The Limited Times

Now you can see non-English news...

Premier League players disobey the ban on hugging to celebrate goals

2021-01-18T14:53:13.952Z


The new protocol imposed on football by the British Government in an attempt to stop the advance of the pandemic collides with the majority indifference of the players at the climax of the goal in favor


Tottenham midfielder Tanguy Ndombele celebrates his goal with Steven Bergwijn this Sunday against Sheffield.LAURENCE GRIFFITHS / AFP

The unstoppable advance of the British strain of covid-19 tightens the fence on the most popular vestige of an old expression of community happiness: the goal hug.

A record of more than a thousand daily deaths in the last week and a peak of 36,000 people hospitalized - far from the 21,700 of the April level - have put UK hospitals on the brink of collapse and the conservative government of Boris Johnson under a pressure that did not know when, established the third confinement in much of the Islands, the party of the English Soccer Cup revealed a scandalous contrast.

The promiscuous display of the players of Crowley, a fourth category club, embracing each other with passion to celebrate each goal during the elimination of Leeds (3-0), unleashed the same social outrage as the video posted by the Chorley boys singing in chorus

Someone Like You

, Adele, cuddled in the locker room after eliminating Derby County on the naive assumption that the PCR tests guaranteed them a bubble of asepsis.

Oliver Dowden, Secretary of State for Culture, summoned representatives of the English Federation, the Premier, and the English Football League, to warn them that the Government is considering suspending competitions.

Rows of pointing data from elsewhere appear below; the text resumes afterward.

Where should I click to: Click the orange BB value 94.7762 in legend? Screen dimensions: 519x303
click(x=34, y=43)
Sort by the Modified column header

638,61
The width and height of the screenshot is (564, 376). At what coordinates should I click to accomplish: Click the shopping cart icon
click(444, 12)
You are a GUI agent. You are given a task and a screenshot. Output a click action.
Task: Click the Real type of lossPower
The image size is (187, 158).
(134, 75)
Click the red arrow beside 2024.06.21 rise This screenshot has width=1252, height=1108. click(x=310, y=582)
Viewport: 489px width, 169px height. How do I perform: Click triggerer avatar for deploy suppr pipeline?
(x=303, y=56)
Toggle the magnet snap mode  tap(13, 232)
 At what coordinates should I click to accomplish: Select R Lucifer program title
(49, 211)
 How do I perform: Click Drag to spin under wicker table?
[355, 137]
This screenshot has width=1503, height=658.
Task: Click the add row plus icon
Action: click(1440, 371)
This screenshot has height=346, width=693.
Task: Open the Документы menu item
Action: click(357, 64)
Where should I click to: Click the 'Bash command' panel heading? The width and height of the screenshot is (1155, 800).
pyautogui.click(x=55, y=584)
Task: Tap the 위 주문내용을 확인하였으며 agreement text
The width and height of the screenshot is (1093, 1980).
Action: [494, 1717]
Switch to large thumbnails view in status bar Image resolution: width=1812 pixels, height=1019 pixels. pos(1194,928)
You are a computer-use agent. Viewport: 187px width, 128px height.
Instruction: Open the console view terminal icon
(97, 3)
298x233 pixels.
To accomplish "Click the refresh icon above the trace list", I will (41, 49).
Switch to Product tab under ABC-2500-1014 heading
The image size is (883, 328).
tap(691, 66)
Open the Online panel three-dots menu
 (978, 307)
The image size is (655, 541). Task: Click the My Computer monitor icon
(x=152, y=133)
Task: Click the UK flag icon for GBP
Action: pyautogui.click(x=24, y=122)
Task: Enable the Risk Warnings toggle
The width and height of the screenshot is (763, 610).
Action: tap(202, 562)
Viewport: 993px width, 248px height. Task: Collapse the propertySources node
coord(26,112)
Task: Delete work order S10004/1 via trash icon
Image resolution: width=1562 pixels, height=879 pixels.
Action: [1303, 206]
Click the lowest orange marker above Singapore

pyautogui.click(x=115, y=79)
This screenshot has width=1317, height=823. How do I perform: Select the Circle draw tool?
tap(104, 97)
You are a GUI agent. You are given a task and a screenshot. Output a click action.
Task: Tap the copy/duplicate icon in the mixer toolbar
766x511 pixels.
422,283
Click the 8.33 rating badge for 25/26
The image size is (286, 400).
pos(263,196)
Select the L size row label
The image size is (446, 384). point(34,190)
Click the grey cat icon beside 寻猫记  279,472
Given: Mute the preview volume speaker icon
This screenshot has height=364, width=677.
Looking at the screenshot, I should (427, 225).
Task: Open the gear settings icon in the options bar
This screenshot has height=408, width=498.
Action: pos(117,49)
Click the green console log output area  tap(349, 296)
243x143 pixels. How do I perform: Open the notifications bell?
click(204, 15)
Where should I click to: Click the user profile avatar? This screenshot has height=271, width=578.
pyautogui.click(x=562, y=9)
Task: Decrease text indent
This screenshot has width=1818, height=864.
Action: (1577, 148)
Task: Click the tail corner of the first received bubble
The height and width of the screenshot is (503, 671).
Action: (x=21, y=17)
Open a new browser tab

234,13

Sports and tourism minister Nigel Huddelston called for exemplary social distancing: “There are safe anti-covid rules in football;

footballers must follow them and the responsible authorities must enforce them rigorously ”.

Julian Knight, chairman of Parliament's committee on media, culture and sport, called footballers "mindless."

"Sometimes the brain acts unconsciously," said Pep Guardiola, the Manchester City manager, when asked if it was possible for footballers to avoid social contact in the happy moment of the goal.

Under the government threat of closing the league, as happened between March and June, Richard Masters, executive director of the Premier, presented on Wednesday a new protocol to stop the advance of the highly infectious mutation of the virus, which this season has caused the suspension of five games for multiple infections.

According to the players consulted, the organization sent everyone a digital file indicating the rules.

From now on, all templates will undergo three weekly PCR controls instead of two and, even then, they will not have to act as if they presume that their colleagues are healthy.

The use of masks in the rallies and in the dressing room will go from being optional to mandatory and no dressing room may be occupied with more than ten people, except in the halftime talks of the matches, which, eventually, the coach will give the headlines exclusively.

Generally speaking, conversations and meetings will take place outdoors or in covered pavilions with high ceilings.

No treatment of a player and his physiotherapist may last for more than 15 minutes, although the average of the massages lasts more than 20. Compliance with these criteria will be supervised by two inspectors from the Premier who will act sausages in each team.

"Unnecessary contacts"

The most picturesque rule imposes avoiding “unnecessary contacts”, such as handshakes, exchanges of shirts between opponents and affectionate hugs in the celebration of the goal.

"We ask players to avoid hugging," Masters noted.

With no public, football barely had the commercial skeleton left when the new order threatens to sterilize it a little more.

"We are all interested in complying with the protocol to save our contracts," says a veteran Premier player on the sly, "but hugs are the only thing that is practically inevitable."

Whitehall politicians must have clutched their heads if they turned on their televisions this weekend.

The Premier's day began with a hug from Matheus Pereira and Robert Snodgrass;

it was extended with another hug from Pedro Neto, Fabio Silva and Willy Boly;

continued with another fraternal pineapple from Kyle Bartley with Semui Ajayi;

then with another affectionate meeting of Leandro Trossard and Alexis Mc Allister;

and with another hug from Vladimir Coufal, Tomas Soucek and Michail Antonio;

and another hugged more Tammy Abraham, Callum Hudson-Odoi and Mason Mount, blissful in front of the cameras as if no one saw them.

More devoted to the ritual than to the law, the players of Wolverhampton, West Brom, West Ham, Brighton, Chelsea, Tottenham or Manchester City, effusively breached the ban on hugging in most matches this weekend. week.

Source: elparis

All sports articles on 2021-01-18

You may like

Trends 24h

Latest

© Communities 2019 - Privacy

The information on this site is from external sources that are not under our control.
The inclusion of any links does not necessarily imply a recommendation or endorse the views expressed within them.